Kingston found another breakthrough: that a protein-protein interaction affects chromatin remodeling in the lymphoid system. He discovered that the Ikaros-NuRD complex is able to target chromatin remodeling and histone deacetylation complexes in vivo. This allowed him to conclude that chromatin remodeling affects lymphocyte differentiation.

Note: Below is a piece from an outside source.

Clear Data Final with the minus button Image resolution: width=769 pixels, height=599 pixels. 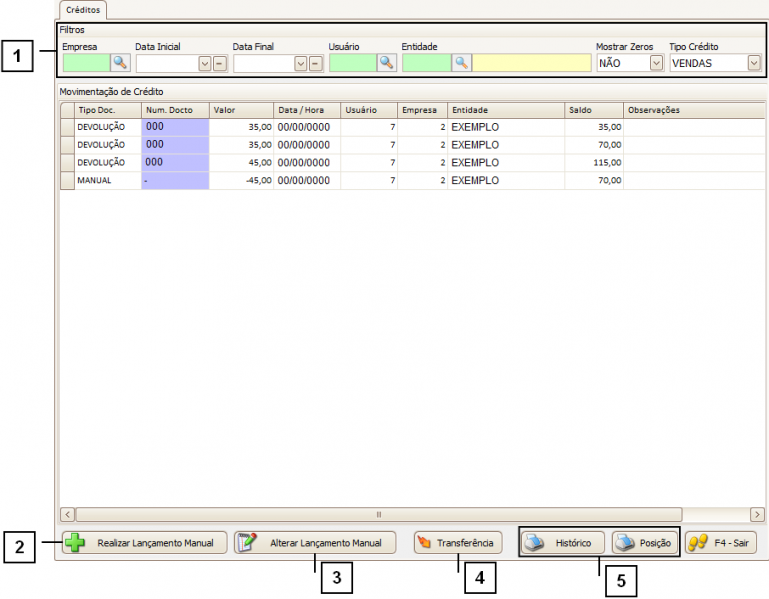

===Advances in structural and functional biochemistry===
One of the biggest discoveries that Robert Kingston has made is that the nucleosome structure can be arranged into different conformations so that different biophysical properties can result, including mechanisms of transcription. Specifically, multiprotein complexes that were used for transcriptional regulation were found to variably acetylate or deacetylate nucleosomes, or alter nucleosome structure when ATP is present. These alterations would essentially be a major way to regulate eukaryotic gene expression. Kingston furthered this and discovered the novel nucleosome remodelling and deacetylating (NuRD) complex. Through in vitro studies with CHD3 and CHD4 proteins with ATPase domains found in chromatin remodelling factors, Kingston established that there is a functional and physical link between nucleosome remodeling proteins and histone deacetylases’ chromatin-modifying features.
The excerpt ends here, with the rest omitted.